DrPikachu, you cannot recode a retail game to do anything - there is a reason why we call the chips they are stored on ROM - Read Only Memory. The game has to already have an exploitable feature in it - you can't just put it in. Not to mention that games are encrypted - modifying any section with no way of re-encrypting would make the game unbootable. The only thing that can be modified is a save file, which unlike the ROM image can be overwritten. You then add specific data into the save file that is meant to crash the system in such a way that the data will go straight to the section of memory which is concerned with the binary - this data is the code you wish to execute. If you are lucky enough, you skip past the key comparison stage and boot the code and the CPU doesn't know any better unless there is a hypervisor in place. This has nothing to do with ROM hacking at all - ROM hacking can only be performed on dumped ROM images or via live patching of data within memory while the system runs - you cannot overwrite a ROM on a cartridge.
Damn man, you were faster than me, but I guess your post is clear enough that makes my post almost unnecessary .
Or not, it looks like Dr Pikachu still does not get it
The rom itself is on the cartridge as is the save. It boots from itself.
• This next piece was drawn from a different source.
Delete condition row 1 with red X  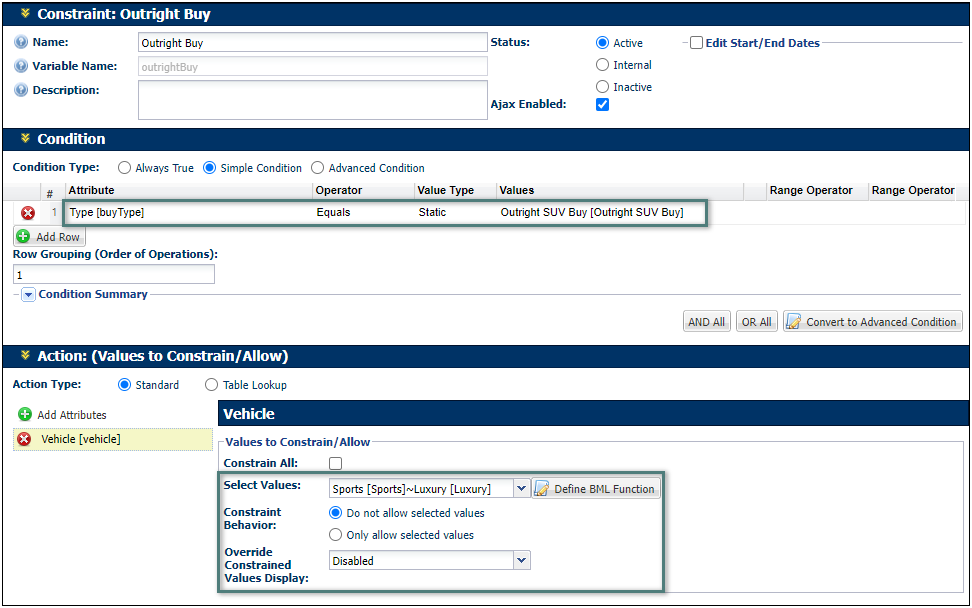click(28, 213)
The Twilight hack boots from an external/internal memory from the host, not the game itself.
Let me clear this thing for you.Problem with the idea however is that the games do not include such an ability otherwise romhackers would be able to directly modify things such as sprites and maps. Which they can't. Cartridges boot themselves, not from an sd.
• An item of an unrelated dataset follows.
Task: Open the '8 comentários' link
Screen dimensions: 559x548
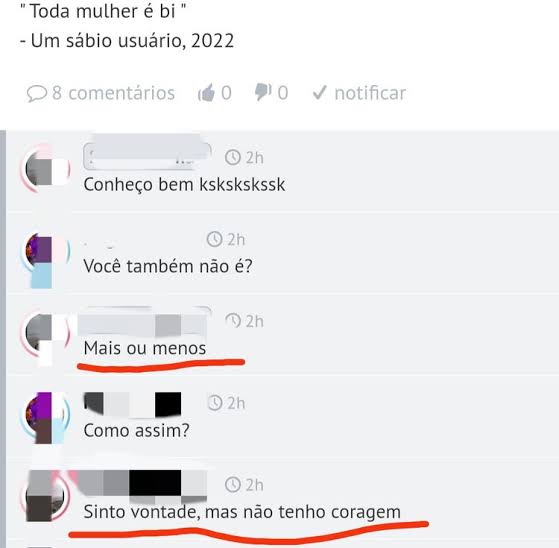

You do not boot a save, you boot a game, which in 3DS is one very specific memory, let's call this memory A
The save memory is not the same memory as memory A.
The memory A is called ROM, which means Read-Only Memory, basically saying it's not overwriteable,
turning romhacking useless to the case.
The game, which is located in memory A boots normally, as it's unchanged.
At certain point, the game will try to load the save, wich is located in memory B.
Since memory B is obviously overwriteable, there is the best place to put your exploit.
The exploit is inside the save file, and starts running when the game that is in memory A access it, which is in memory B.
Exploit will do it's purpose and them it's done, simple as that.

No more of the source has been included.